Send-off for CEO Olive Shisana



HSRC CEO Professor Olive Shisana is leaving the HSRC after 14 years, of which 10 years was spent at the helm of affairs. Taking leave took quite a few occasions. Herewith some photographs with the most memorable quotations from colleagues and friends of this extraordinary and inexhaustible leader, researcher and creative thinker.

What they said

Minister Naledi Pandor: ‘She leads by example, playing a strong role in ensuring that the HSRC’s policy advice to government was based on research, on evidence, and not on her political affiliations. She led the HSRC to focus on the wider issues in social sciences, broadening our understanding on how to respond in legislation and public policy.’

Director-general of Heath, Precious Matsoso: ‘Olive always starts a call with “you know what?”. Then you know you are either in trouble or that she wanted to interest you in something’... ‘She will phone you at 01:00 at night. I will hear the phone ring and still half asleep, not be sure whether I was dreaming. She would say: “Can you please look at page 3 and tell me what you think?” And I did not even have the document with me.’

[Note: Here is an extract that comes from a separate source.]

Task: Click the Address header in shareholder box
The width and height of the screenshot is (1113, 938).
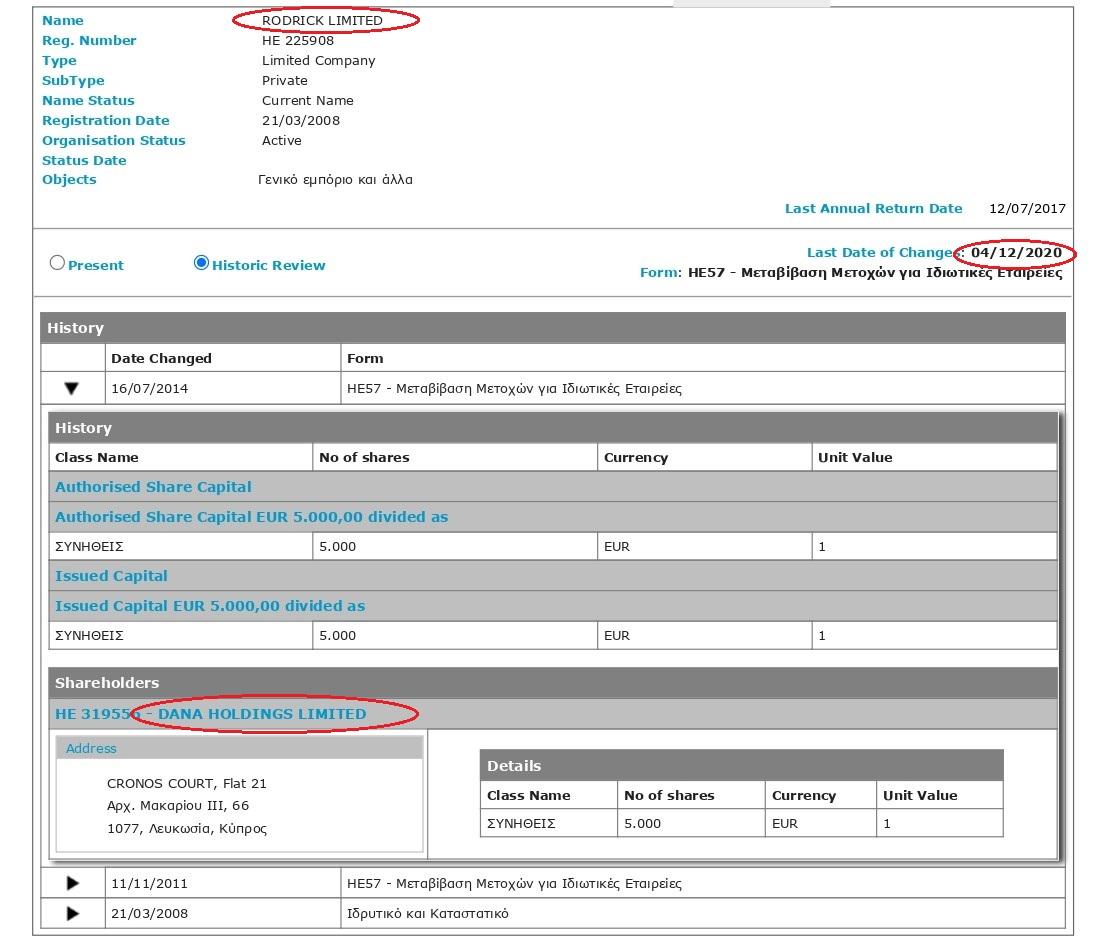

Dr Botlhale Tema, member of the HSRC Board: ‘She is like a laser beam. She goes to the heart of the matter under discussion’... ‘No matter how heated an argument would get, Olive’s temper would remain on an even keel and she would calmly steer us back to the agenda. I need a recipe from her on how to do that.’

Dr Nono Simelela, special advisor to the Chair of the South African National AIDS Council: ‘To survive and be successful in the political environment one has to navigate and know when to step over the line and still take people with you. I have seen Olive take a seriously diplomatic role in meetings. People would walk into a room with fixed positions, and despite the abuse they throw at her, they would eventually agree and she would take them along on a path. I’ve seen her not losing her vision, staying in the moment, but also stepping back if something comes through, which she has not thought about.

Professor Dan Ncayiyana, advisor to the CEO: ‘She has an absolute loyalty to the HSRC and an incorruptible sense of fairness, but does not suffer fools gladly. You have to know what you’re on about if you want Olive’s attention and respect. She is a perfectionist and can cause discomfort for some, yet has a big heart and is caring and considerate.’

Professor Leickness Simbayi, long-suffering colleague and head of the HIV/AIDS, STIs and TB Programme at the HSRC: ‘She is very hard working and a slave driver... Those of us who survived, appreciate her very much.’ Pointing to the period of the first seminal study on HIV prevalence in 2002 and at the height of denialism, the team had to endure ‘nasty criticism’ following the shocking results of an 11% HIV infection rate, ‘but we persevered and this is because Olive could show, “this is the evidence.’